■ What is required:
Extract the following lines verbatim, starting at the line that contains "Find the location of a particular element. Image" and ending after the line that contains "This screenshot has height=622, width=1024.", with both of those lines included.

■ The data:
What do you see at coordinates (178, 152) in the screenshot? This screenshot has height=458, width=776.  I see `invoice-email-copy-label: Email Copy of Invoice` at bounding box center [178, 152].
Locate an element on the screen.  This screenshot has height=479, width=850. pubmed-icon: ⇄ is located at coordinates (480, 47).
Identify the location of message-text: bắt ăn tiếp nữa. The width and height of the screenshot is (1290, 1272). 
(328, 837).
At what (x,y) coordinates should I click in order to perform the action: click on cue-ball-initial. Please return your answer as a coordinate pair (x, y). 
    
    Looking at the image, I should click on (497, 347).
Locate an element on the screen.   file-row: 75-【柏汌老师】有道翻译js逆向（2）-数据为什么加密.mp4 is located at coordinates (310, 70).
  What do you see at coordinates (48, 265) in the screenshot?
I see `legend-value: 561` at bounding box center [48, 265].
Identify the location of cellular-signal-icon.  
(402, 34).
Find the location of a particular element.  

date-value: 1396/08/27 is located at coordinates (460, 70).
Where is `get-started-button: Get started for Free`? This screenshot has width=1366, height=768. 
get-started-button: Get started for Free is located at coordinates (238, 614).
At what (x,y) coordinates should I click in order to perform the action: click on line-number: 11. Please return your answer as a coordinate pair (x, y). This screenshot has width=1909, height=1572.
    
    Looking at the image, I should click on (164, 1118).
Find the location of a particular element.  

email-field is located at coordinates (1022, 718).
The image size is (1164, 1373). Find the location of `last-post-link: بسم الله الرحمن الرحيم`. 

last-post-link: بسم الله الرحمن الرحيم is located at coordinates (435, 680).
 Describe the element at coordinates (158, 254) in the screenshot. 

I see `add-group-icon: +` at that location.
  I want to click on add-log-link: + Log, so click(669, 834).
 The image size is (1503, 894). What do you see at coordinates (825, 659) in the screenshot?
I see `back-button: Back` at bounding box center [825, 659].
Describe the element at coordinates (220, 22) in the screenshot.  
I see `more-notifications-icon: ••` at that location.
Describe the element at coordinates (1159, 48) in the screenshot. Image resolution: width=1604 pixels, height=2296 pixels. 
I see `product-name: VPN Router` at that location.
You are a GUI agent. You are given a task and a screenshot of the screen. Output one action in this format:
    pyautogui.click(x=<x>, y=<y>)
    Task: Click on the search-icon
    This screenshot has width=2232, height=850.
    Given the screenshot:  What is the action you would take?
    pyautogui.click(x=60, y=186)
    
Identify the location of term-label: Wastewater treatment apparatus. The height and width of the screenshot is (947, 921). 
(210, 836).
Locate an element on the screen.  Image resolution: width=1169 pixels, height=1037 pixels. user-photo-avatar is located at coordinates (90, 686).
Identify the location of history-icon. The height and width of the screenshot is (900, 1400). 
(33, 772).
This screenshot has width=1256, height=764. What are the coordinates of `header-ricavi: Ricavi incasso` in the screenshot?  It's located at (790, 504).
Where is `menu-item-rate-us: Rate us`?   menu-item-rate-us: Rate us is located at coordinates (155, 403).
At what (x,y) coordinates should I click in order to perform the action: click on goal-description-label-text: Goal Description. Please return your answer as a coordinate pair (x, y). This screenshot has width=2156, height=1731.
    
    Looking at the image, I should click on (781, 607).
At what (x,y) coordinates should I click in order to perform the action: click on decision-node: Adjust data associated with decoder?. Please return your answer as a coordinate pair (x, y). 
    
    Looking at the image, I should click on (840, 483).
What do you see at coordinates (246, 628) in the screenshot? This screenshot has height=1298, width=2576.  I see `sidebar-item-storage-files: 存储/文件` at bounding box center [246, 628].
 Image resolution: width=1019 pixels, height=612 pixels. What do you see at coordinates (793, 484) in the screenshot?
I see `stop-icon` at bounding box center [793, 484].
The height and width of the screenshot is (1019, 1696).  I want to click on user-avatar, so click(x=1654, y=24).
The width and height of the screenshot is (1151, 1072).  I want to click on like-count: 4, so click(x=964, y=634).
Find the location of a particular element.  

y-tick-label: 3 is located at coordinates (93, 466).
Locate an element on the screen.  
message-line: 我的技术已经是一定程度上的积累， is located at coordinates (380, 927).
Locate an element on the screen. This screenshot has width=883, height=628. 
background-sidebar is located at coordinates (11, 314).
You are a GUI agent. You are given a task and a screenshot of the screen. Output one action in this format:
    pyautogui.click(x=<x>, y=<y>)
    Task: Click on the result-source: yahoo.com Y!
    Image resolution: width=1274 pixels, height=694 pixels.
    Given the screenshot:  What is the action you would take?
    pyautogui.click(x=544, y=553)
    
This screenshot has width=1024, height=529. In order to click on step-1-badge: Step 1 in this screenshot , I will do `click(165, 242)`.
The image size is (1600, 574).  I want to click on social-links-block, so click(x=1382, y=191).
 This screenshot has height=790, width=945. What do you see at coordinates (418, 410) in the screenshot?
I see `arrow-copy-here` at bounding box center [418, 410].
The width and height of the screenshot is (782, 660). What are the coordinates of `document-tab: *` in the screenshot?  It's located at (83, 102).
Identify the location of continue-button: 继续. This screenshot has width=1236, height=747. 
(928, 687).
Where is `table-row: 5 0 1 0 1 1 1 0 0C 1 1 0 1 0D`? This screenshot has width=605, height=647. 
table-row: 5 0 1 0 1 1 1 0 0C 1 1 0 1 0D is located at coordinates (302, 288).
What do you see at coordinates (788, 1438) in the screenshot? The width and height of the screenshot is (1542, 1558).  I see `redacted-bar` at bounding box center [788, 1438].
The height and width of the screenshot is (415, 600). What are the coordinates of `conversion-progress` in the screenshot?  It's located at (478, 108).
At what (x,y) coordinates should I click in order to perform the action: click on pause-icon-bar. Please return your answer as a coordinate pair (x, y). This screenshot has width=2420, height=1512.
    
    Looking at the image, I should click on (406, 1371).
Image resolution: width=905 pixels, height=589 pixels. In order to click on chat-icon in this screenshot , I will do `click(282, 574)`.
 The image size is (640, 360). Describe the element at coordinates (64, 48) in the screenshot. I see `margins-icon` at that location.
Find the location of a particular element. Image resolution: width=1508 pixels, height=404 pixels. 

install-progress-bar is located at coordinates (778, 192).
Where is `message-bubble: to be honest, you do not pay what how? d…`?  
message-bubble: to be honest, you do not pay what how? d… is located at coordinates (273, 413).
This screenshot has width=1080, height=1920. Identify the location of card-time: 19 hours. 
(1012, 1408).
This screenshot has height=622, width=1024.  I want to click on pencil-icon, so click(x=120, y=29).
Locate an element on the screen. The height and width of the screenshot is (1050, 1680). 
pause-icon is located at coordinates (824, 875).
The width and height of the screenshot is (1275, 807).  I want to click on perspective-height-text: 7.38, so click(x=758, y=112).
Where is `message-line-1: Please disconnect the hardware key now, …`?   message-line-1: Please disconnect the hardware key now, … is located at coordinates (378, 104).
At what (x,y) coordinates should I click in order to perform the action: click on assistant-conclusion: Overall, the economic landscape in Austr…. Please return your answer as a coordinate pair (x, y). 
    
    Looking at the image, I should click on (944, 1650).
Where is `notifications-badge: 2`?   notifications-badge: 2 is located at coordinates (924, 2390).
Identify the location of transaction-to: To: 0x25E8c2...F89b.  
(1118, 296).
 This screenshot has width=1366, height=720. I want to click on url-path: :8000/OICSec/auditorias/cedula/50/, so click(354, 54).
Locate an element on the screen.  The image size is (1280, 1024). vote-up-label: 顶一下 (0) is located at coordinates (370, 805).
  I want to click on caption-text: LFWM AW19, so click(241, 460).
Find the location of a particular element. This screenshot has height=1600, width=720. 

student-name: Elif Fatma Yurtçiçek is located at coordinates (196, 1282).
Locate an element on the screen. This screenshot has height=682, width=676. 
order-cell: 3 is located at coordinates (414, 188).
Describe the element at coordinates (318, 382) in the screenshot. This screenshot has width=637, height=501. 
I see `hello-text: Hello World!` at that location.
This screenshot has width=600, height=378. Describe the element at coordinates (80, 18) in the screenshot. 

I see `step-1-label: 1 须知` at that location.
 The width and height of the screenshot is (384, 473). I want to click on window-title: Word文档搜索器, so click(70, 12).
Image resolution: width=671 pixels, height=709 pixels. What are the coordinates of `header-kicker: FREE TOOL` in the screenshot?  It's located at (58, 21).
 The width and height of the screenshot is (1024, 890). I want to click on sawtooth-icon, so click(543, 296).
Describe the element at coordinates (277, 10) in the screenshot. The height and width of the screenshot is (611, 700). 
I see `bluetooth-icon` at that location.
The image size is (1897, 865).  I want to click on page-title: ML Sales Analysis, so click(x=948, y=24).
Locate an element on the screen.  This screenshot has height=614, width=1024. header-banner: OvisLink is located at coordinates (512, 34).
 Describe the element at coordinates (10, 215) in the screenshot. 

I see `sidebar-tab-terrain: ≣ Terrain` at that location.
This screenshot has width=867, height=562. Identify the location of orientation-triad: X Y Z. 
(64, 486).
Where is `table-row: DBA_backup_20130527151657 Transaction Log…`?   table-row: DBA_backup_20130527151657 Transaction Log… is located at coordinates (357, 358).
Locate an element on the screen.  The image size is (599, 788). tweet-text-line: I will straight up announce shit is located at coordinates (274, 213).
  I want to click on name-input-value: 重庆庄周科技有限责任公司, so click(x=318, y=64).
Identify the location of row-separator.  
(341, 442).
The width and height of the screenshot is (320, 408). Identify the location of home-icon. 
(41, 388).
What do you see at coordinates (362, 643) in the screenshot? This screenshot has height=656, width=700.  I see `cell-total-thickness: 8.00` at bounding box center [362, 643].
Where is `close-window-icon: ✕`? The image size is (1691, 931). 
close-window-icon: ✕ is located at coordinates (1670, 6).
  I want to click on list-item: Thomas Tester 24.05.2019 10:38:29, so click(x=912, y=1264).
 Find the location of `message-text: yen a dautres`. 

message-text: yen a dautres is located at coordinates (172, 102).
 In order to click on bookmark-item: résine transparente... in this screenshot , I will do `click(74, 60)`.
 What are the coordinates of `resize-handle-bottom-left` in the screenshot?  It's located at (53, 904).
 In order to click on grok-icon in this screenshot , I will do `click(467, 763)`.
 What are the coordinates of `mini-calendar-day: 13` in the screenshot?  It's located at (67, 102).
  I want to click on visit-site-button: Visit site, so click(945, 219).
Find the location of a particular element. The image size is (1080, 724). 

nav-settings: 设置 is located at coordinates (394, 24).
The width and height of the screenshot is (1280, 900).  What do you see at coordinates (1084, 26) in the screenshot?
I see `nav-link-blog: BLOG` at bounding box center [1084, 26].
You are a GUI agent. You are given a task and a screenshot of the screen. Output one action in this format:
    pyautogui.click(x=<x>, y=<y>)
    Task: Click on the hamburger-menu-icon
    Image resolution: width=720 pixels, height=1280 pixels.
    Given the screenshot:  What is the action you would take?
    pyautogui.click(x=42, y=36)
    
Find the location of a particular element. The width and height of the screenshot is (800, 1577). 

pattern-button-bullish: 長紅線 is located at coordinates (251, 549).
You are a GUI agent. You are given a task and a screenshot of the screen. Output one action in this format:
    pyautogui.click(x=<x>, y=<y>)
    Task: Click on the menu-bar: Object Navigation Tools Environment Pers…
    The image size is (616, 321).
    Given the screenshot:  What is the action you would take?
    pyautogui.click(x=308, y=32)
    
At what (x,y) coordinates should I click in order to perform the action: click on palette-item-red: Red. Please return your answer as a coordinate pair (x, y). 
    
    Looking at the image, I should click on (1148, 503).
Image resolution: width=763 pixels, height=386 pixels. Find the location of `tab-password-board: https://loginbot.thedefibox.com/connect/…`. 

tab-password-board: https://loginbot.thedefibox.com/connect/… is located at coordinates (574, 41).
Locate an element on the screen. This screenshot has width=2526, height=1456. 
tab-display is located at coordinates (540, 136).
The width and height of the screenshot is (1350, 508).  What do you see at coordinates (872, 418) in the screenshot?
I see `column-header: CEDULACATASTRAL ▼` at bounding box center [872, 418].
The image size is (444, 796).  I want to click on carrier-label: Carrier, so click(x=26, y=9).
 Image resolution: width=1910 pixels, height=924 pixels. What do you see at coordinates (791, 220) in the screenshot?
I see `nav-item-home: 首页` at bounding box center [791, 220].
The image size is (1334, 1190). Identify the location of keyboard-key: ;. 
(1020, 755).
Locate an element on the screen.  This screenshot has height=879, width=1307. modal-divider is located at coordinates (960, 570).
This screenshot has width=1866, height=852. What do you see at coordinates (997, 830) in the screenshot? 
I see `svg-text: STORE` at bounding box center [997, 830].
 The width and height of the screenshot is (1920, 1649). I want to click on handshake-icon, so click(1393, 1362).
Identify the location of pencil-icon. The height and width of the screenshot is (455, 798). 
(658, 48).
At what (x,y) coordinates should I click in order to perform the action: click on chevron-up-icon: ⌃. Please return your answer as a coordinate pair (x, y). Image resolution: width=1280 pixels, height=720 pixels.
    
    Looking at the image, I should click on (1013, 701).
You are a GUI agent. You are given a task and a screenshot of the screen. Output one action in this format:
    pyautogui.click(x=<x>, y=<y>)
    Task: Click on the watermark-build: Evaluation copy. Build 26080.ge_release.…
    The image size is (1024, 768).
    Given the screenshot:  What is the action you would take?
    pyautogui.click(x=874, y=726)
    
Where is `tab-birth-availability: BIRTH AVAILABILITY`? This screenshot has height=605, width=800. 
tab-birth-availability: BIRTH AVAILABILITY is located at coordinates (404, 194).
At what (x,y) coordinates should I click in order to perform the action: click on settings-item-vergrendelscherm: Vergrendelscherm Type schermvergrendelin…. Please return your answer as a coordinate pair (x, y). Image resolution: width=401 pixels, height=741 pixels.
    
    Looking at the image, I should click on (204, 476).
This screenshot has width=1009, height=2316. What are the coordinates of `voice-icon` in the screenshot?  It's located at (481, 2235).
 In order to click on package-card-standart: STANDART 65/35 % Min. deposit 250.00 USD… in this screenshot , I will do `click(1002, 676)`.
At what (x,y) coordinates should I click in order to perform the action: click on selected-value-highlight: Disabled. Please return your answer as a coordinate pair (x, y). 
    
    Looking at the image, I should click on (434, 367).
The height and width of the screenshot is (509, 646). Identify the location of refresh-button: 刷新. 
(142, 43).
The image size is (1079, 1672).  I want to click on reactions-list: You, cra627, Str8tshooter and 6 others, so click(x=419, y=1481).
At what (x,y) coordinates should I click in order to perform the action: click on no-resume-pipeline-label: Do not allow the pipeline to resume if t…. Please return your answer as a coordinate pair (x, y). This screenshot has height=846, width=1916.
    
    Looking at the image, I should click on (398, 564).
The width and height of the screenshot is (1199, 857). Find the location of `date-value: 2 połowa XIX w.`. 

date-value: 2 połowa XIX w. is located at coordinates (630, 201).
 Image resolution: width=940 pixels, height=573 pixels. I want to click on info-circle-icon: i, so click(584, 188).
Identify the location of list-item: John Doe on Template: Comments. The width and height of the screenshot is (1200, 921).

■ Solution to this problem:
Find the location of a particular element. Image resolution: width=1508 pixels, height=404 pixels. 

install-progress-bar is located at coordinates (778, 192).
Where is `message-bubble: to be honest, you do not pay what how? d…`?  
message-bubble: to be honest, you do not pay what how? d… is located at coordinates (273, 413).
This screenshot has width=1080, height=1920. Identify the location of card-time: 19 hours. 
(1012, 1408).
This screenshot has height=622, width=1024.  I want to click on pencil-icon, so click(x=120, y=29).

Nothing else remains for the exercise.